XRP: Allianz mit Finanzriesen
Der Kryptomarkt korrigiert derzeit spürbar, getrieben von schwindenden Hoffnungen auf baldige Zinssenkungen durch die US-Notenbank. Auch XRP konnte sich dem Abwärtsdruck zuletzt nicht entziehen und notiert mit rund 1,36 US-Dollar deutlich unter den jüngsten Höchstständen. Doch während der Kurs schwächelt, meldet Ripple einen strategischen Erfolg im institutionellen Sektor, der die langfristige Perspektive verändern könnte.
Strategische Partnerschaft für reale Werte
Im Mittelpunkt der aktuellen Entwicklung steht die neu angekündigte Zusammenarbeit mit Aviva Investors, der Vermögensverwaltungssparte des britischen Versicherungsgiganten. Diese Kooperation, die im Rahmen des XRP Community Day bestätigt wurde, zielt auf die Tokenisierung realer Vermögenswerte (Real World Assets) direkt auf dem XRP Ledger (XRPL) ab.
Damit unterstreicht Ripple seinen Anspruch, die Blockchain nicht nur für Zahlungen, sondern als fundamentale Ebene für institutionelle Finanzgeschäfte zu etablieren. Die Nutzung des Ledgers soll Abwicklungsprozesse für traditionelle Finanzinstitute beschleunigen und kosteneffizienter gestalten.

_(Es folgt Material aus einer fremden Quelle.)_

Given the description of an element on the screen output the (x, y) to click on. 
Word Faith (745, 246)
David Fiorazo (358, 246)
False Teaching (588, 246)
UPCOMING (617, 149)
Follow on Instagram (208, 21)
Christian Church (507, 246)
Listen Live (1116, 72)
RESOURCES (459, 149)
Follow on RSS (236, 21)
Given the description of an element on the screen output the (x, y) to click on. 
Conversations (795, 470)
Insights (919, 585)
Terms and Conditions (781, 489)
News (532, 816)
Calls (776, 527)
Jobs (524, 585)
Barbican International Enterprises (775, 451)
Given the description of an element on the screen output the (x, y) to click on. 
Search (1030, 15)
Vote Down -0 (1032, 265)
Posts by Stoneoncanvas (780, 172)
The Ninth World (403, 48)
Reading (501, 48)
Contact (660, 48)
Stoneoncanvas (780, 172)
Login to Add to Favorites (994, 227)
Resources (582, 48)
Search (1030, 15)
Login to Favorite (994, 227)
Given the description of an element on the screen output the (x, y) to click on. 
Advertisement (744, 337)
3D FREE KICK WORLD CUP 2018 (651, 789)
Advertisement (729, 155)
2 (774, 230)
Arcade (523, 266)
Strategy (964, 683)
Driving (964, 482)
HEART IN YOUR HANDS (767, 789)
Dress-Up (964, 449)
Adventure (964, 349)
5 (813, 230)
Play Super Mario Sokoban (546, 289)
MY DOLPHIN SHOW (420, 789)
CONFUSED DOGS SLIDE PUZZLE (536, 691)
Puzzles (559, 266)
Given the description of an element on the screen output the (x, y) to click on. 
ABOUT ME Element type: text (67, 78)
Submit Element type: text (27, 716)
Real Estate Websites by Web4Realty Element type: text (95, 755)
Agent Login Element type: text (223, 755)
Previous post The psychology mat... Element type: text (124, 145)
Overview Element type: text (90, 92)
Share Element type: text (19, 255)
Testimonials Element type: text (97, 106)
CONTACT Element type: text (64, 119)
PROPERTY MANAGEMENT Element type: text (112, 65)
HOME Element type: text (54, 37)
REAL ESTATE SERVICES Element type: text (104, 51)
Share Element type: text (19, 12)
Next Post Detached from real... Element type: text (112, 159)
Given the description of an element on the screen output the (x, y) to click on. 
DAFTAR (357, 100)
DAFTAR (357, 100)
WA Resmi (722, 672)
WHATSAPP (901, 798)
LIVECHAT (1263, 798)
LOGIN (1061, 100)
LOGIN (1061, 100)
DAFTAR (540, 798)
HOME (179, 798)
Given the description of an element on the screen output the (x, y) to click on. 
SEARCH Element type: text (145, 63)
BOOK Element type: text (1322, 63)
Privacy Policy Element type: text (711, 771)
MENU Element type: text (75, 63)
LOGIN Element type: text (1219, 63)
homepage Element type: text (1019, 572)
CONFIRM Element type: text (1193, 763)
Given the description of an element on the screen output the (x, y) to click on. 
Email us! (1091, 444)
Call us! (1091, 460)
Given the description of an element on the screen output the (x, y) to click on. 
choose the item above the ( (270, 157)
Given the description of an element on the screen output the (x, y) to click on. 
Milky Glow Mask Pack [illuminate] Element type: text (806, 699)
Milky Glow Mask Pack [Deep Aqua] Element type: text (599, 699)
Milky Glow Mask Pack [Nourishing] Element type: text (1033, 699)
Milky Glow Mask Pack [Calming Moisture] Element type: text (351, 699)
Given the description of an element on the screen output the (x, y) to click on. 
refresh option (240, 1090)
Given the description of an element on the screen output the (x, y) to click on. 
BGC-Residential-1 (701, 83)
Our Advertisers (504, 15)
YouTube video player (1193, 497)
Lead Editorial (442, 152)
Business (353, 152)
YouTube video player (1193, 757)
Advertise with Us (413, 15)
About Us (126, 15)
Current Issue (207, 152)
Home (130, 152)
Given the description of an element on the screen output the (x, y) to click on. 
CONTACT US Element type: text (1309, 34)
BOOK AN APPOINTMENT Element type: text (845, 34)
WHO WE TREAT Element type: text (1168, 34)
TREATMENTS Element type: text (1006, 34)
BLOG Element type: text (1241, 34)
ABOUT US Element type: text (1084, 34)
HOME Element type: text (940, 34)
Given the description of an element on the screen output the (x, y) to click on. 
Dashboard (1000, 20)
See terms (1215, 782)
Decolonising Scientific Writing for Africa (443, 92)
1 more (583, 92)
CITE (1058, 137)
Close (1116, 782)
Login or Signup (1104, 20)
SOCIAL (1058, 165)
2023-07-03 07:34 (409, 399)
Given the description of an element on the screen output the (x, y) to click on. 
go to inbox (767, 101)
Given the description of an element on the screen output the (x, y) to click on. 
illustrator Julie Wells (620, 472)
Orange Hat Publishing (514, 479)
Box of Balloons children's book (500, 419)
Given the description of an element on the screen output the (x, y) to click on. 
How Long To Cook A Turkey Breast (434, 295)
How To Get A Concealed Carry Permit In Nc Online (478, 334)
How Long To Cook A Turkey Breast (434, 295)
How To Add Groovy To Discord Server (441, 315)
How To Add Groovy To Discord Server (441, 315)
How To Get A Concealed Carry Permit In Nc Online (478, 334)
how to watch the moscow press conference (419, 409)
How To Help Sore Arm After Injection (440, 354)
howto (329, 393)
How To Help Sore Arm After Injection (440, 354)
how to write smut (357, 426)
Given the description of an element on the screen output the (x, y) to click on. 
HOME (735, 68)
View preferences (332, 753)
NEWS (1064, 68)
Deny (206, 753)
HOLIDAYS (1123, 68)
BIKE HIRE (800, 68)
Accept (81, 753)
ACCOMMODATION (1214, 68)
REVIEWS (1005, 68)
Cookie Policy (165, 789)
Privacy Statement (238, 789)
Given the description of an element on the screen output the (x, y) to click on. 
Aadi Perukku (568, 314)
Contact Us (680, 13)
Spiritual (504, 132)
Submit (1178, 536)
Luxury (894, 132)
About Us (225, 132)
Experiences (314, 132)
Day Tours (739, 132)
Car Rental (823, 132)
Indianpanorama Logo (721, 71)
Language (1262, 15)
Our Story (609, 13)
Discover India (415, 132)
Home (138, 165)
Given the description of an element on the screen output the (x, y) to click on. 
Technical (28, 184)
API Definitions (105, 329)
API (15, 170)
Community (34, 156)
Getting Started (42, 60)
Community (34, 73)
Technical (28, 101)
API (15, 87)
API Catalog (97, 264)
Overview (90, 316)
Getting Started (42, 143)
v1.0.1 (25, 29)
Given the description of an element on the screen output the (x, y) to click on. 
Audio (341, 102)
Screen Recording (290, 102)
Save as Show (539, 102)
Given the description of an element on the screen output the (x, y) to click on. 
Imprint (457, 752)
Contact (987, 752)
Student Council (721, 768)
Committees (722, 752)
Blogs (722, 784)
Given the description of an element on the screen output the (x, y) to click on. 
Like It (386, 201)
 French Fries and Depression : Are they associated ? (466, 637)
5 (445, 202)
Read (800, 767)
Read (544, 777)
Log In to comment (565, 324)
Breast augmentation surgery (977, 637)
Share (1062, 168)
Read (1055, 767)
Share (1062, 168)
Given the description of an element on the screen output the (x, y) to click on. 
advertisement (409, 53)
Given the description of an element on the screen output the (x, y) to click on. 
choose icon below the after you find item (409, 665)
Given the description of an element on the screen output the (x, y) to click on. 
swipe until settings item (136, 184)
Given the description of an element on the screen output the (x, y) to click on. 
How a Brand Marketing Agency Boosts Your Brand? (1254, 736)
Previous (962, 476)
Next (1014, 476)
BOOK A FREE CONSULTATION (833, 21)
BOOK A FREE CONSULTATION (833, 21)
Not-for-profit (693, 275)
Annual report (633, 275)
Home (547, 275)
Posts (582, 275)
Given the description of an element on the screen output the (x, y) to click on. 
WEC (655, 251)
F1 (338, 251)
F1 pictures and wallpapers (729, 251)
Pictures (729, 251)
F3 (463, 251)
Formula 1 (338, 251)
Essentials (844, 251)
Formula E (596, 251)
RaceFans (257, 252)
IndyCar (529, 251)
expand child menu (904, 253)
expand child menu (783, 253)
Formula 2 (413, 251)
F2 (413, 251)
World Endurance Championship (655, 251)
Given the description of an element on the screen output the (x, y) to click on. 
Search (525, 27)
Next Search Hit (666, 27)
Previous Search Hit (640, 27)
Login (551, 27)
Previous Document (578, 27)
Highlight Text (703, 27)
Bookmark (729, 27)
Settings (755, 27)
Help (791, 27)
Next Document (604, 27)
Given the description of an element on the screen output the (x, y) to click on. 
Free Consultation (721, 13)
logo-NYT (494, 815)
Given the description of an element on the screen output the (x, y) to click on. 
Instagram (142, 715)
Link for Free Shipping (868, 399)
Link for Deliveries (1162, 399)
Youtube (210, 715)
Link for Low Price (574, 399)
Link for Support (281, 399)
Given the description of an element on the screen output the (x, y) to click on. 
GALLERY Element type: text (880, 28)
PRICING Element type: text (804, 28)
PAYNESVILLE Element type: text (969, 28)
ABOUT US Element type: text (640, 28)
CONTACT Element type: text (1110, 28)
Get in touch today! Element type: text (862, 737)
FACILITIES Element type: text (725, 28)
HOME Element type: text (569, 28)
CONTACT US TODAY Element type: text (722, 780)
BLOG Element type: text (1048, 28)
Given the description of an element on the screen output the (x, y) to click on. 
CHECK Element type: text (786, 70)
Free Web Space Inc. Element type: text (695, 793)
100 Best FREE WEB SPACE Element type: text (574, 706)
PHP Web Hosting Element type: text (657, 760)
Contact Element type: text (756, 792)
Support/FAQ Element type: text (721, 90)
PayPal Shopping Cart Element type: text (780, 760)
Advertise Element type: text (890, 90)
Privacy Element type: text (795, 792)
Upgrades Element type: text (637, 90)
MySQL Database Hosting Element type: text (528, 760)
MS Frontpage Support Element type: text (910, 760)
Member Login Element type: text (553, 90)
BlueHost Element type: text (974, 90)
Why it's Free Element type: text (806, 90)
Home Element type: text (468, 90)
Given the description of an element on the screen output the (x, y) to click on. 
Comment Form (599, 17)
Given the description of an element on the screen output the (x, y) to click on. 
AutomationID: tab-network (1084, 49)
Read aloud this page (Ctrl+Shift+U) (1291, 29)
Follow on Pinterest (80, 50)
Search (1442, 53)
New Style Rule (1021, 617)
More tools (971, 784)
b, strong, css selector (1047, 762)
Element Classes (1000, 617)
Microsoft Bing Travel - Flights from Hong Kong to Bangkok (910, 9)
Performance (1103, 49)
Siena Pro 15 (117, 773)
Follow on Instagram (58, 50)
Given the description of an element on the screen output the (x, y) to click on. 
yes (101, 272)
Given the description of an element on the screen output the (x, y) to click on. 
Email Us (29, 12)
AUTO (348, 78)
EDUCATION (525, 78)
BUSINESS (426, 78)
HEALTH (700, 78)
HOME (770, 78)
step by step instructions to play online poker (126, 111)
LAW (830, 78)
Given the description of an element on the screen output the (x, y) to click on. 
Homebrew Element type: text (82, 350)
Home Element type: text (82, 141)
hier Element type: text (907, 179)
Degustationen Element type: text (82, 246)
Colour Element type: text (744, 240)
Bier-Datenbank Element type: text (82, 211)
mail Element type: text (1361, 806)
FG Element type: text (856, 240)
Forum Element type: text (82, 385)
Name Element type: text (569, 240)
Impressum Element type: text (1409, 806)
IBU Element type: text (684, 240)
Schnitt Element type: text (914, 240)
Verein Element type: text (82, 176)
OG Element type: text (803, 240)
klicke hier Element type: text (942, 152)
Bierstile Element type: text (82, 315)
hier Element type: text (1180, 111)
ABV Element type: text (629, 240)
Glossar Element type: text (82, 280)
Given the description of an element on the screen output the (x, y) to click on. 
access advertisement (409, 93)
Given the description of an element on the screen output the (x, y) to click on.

Institutionelle Zuflüsse trotzen dem Trend
Interessant ist die aktuelle Divergenz zwischen der gedrückten Preisentwicklung und dem institutionellen Interesse. Während Bitcoin-ETFs aufgrund starker US-Arbeitsmarktdaten zuletzt unter Abflüssen litten, zeigen sich XRP-Produkte bemerkenswert widerstandsfähig.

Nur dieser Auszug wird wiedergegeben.